Segment Start: Record set

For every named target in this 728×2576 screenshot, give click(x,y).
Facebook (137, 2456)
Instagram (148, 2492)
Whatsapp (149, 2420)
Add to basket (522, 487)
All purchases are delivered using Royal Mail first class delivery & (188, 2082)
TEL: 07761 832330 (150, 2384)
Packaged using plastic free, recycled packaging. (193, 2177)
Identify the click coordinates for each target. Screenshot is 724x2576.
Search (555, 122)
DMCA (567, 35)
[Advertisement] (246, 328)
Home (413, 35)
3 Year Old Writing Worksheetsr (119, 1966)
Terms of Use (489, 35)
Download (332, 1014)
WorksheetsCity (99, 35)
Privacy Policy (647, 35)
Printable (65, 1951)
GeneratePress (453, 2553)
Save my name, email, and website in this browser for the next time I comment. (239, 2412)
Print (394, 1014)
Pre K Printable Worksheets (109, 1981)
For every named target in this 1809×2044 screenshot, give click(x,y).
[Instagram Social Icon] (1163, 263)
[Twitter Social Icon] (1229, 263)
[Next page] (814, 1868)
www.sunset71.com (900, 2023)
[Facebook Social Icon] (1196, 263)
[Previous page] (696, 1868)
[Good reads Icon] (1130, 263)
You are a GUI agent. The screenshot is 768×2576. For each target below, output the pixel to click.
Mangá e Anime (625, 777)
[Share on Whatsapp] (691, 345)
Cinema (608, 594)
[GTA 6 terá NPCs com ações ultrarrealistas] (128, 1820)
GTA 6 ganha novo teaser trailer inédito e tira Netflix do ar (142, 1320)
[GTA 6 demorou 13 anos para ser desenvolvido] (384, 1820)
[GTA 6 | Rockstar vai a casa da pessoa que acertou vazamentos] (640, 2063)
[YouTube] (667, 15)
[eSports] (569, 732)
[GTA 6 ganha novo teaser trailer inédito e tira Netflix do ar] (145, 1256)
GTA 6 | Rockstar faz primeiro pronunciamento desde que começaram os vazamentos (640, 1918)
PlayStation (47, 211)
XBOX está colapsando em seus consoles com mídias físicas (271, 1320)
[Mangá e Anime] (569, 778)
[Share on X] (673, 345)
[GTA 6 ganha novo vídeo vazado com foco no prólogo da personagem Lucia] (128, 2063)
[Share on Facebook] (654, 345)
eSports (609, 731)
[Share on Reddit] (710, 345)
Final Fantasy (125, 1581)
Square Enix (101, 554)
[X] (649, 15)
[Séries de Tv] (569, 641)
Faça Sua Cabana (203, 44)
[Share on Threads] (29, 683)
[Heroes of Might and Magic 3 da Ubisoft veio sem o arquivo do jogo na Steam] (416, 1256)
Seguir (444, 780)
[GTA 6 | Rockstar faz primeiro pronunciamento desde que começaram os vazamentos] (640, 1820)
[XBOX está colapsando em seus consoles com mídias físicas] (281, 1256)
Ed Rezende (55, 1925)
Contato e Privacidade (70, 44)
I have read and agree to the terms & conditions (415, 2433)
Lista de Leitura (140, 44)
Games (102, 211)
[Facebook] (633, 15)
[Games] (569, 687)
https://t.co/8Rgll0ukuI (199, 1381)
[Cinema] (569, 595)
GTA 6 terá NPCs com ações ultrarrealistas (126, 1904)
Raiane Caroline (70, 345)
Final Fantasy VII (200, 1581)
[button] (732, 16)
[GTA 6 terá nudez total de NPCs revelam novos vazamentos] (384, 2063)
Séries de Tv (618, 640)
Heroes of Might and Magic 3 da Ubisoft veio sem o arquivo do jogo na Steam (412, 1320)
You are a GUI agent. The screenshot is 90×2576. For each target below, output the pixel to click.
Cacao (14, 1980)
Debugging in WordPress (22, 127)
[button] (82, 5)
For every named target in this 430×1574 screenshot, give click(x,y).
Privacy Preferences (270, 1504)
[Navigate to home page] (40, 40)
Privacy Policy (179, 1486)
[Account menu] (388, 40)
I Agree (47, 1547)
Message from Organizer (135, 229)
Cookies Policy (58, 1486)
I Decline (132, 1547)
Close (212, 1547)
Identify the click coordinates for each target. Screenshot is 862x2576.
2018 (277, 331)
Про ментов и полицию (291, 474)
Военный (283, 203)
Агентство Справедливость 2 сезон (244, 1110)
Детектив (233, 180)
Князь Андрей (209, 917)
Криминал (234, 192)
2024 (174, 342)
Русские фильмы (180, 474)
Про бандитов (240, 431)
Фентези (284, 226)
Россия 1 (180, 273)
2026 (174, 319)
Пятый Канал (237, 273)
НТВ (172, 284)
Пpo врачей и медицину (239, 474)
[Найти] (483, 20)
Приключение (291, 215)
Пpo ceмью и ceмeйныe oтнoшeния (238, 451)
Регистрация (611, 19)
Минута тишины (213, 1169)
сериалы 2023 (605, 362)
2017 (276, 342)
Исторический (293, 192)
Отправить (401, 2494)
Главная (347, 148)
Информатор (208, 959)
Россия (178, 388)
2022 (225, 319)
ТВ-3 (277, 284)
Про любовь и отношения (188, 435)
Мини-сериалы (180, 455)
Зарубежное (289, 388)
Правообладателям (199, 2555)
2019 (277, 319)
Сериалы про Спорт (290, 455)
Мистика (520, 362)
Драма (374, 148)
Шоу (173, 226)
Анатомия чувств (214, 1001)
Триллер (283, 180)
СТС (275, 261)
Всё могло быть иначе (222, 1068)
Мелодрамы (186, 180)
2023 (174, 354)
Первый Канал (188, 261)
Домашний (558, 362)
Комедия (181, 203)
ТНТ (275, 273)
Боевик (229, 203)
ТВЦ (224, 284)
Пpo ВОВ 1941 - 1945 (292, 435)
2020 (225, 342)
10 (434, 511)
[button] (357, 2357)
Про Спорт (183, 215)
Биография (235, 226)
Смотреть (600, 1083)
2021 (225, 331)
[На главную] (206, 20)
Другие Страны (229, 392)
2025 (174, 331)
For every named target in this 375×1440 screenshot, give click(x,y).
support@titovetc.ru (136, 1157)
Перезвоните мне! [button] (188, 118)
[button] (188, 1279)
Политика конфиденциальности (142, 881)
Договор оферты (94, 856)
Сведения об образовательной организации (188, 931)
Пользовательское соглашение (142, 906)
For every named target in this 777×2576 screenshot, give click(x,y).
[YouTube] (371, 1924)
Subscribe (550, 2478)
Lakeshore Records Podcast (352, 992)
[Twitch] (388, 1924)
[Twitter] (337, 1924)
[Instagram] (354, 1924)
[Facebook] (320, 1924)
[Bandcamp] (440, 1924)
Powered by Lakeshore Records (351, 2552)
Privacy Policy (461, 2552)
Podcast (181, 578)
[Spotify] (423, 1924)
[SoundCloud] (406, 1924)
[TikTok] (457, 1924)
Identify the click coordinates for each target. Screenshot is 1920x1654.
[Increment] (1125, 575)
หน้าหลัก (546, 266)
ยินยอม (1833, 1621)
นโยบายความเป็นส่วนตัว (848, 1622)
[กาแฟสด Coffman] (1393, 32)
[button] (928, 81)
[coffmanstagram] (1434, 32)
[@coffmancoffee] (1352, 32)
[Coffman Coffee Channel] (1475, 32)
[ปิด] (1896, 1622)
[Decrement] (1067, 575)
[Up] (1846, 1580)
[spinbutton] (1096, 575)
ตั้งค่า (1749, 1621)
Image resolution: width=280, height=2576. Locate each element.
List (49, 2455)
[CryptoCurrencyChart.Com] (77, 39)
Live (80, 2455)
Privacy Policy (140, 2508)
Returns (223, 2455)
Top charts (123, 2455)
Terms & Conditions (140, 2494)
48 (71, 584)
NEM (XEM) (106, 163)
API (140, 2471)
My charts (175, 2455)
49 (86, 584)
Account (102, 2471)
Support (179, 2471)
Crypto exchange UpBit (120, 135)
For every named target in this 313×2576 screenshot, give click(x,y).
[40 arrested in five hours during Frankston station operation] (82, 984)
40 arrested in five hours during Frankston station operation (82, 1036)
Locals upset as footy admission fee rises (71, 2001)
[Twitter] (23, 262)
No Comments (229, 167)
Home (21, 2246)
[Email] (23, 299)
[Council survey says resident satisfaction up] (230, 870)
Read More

Segment End: Record set

Exercise description »
Give exactly, and nothing besides, the lines from the one in which "Live (80, 2455)" occurs through the end of the records.

Exercise output »
Live (80, 2455)
Privacy Policy (140, 2508)
Returns (223, 2455)
Top charts (123, 2455)
Terms & Conditions (140, 2494)
48 (71, 584)
NEM (XEM) (106, 163)
API (140, 2471)
My charts (175, 2455)
49 (86, 584)
Account (102, 2471)
Support (179, 2471)
Crypto exchange UpBit (120, 135)
For every named target in this 313×2576 screenshot, give click(x,y).
[40 arrested in five hours during Frankston station operation] (82, 984)
40 arrested in five hours during Frankston station operation (82, 1036)
Locals upset as footy admission fee rises (71, 2001)
[Twitter] (23, 262)
No Comments (229, 167)
Home (21, 2246)
[Email] (23, 299)
[Council survey says resident satisfaction up] (230, 870)
Read More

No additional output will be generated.